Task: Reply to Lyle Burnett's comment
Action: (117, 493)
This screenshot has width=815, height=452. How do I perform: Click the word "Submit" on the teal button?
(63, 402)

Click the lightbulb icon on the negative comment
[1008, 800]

═══

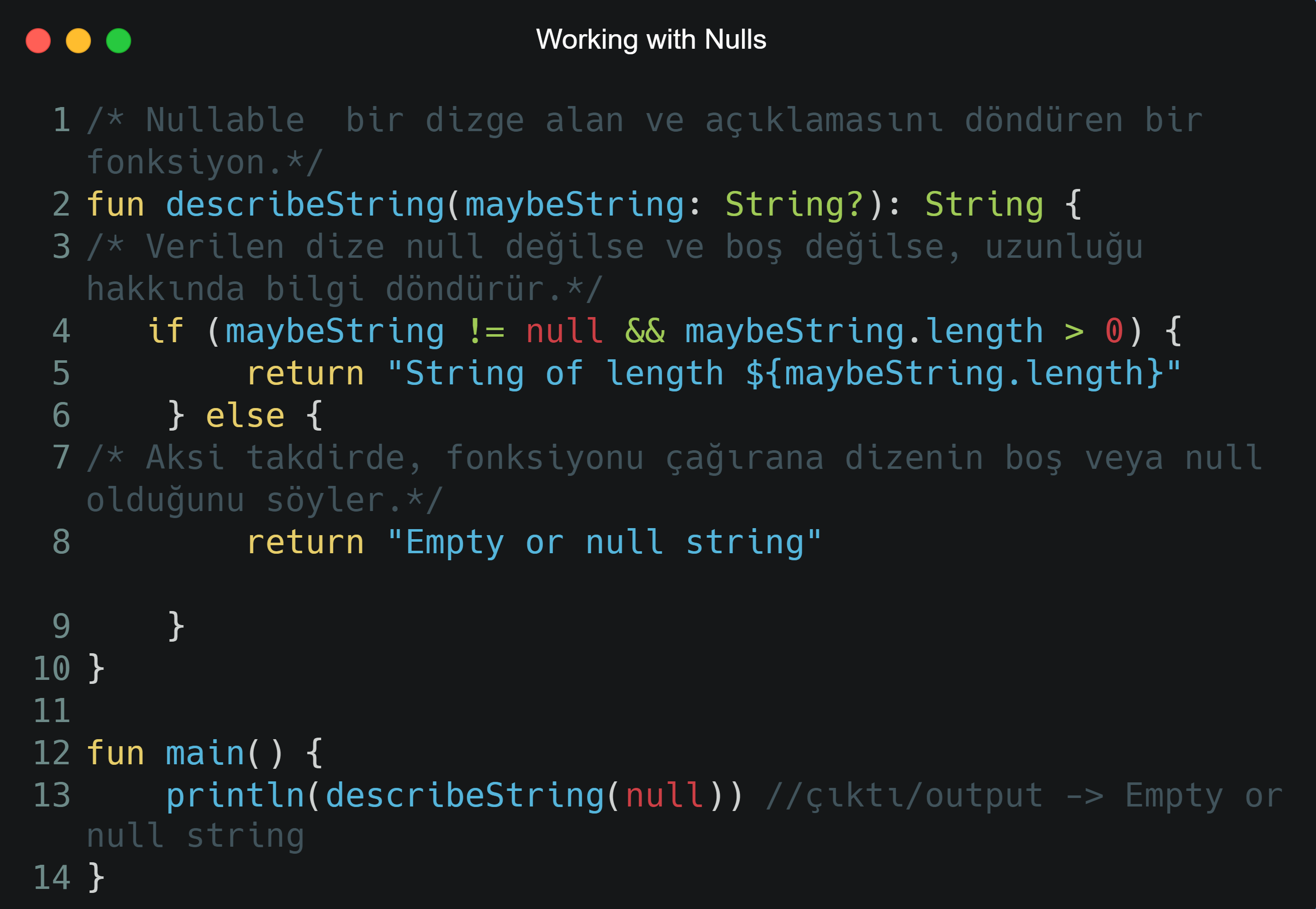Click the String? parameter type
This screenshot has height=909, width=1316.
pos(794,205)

═══

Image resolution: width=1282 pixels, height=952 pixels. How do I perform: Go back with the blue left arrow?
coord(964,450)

═══

## Exercise instructions
Starting at the line that contains "Click the String? parameter type" and stopping after the line that contains "pos(794,205)", write those lines of the records as a numbered list. Skip blank lines and omit the pictures.

## Result below
1. Click the String? parameter type
2. This screenshot has height=909, width=1316.
3. pos(794,205)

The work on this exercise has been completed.